Most image processing algorithms are O(N) with respect to the size of the image. The constant factor is normally the number of multiplications and additions per pixel. We can simplify here and assume it’s like a convolution with a 3x3 kernel, so each pixel is just multiplied 9 times and added 9 times. This is a comical simplification because any image processing for “finding a ball” requires significantly more compute than that.
Let’s also assume we can do this using only integer math. If it was floating point, we’d need to use the 80287[1], and we’d pay for additional bus transfers to shuffle the memory to that processor. Also, math operations on the 80287 seem to be about 100-200 clock cycles, whereas our integer add and integer multiply are only 7 and 13 clock cycles respectively.
So each pixel is 9 multiplies and 9 additions, which at 12.5 MHz system clock gives us 14.4 microseconds per pixel, or 1.1 seconds per image.
Note that this is incredibly charitable, because I’m ignoring the fact that we only have 8 registers on this processor, so we’ll actually be spending a large amount of time on clock cycles just moving data into and out of the registers.
Since we have 3 images, and if we can’t do some type of clever reduction after the first image, then we’ll have to spend 1.1 seconds on each of them as well. 1.1 seconds is a long enough period of time that I’m not sure you can make any reasonable estimate about where the ball might be in subsequent frames after a single sample, so we are probably stuck.
That means we’re looking at 3.3 seconds before we can do that curve fit to avoid the expensive image processing work. Unless the ball is being thrown from very far away (and if it was, it wouldn’t be resolvable with this low image resolution), this system is not going to be able to react quickly enough to catch a ball thrown from 10-15 feet away.
Conclusion
Now is the point in this conversation where someone starts suggesting that a superhuman intelligence won’t need to look at pixels, or transfer data into memory, and they’ll somehow use algorithms that side-step basic facts about how computers work like how many clock cycles a multiplication takes. Or someone suggests that intelligence, as an algorithm, is not like looking at pixels, and reasoning about facts & logic & inferences requires far fewer math operations, so it’s not at all comparable, despite the next obvious question being, “what is the time-complexity of general intelligence?”
As a human engineer who has done applied classical (IE:non-AI, you write the algorithms yourself) computer vision. That’s not a good lower bound.
Image processing was a thing before computers were fast. Here’s a 1985 paper talking about tomato sorting. Anything involving a kernel applied over the entire image is way too slow. All the algorithms are pixel level.
Note that this is a fairly easy problem if only because once you know what you’re looking for, it’s pretty easy to find it thanks to the court being not too noisy.
An O(N) algorithm is iffy at these speeds.

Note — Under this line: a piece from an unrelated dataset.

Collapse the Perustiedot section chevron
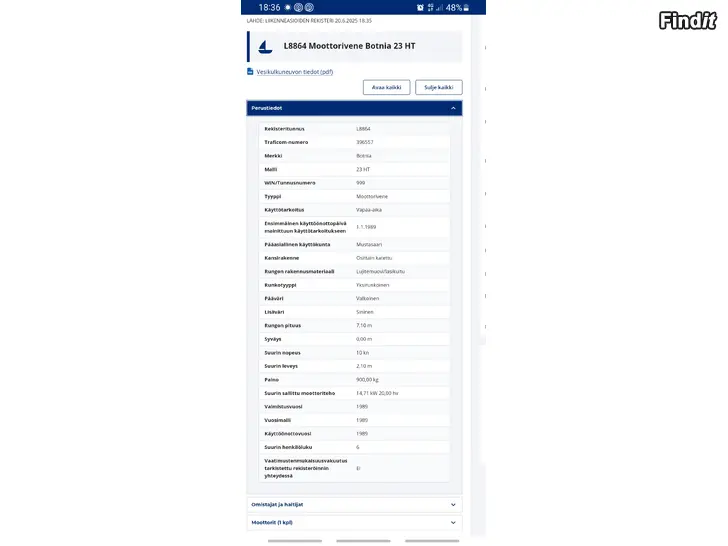The width and height of the screenshot is (728, 546). (453, 108)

Applying a 3x3 kernel to the image won’t work.
So let’s cut down on the amount of work to do. Look at only 1 out of every 16 pixels to start with. Here’s an (80*60) pixel image formed by sampling one pixel in every 4x4 square of the original.
The closer player is easy to identify. Remember that we still have all the original image pixels. If there’s a potentially interesting feature (like the player further away), we can look at some of the pixels we’re ignoring to double check.
Since we have 3 images, and if we can’t do some type of clever reduction after the first image, then we’ll have to spend 1.1 seconds on each of them as well.
Cropping is very simple, once you find the player that’s serving, focus on that rectangle in later images. I’ve done exactly this to get CV code that was 8FPS@100%CPU down to 30FPS@5%. Once you know where a thing is, tracking it from frame to frame is much easier.
Concretely, the computer needs to:
locate the player serving and their hands/ball (requires looking at whole image)
track the player’s arm/hand movements pre-serve
track the ball and racket during toss into the air
track the ball after impact with the racket
continue ball tracking
Only step 1 requires looking at the whole image. And there, only to get an idea of what’s around you. Once the player is identified, crop to them and maintain focus. If the camera/robot is mobile, also glance at fixed landmarks (court lines, net posts/net/fences) to do position tracking.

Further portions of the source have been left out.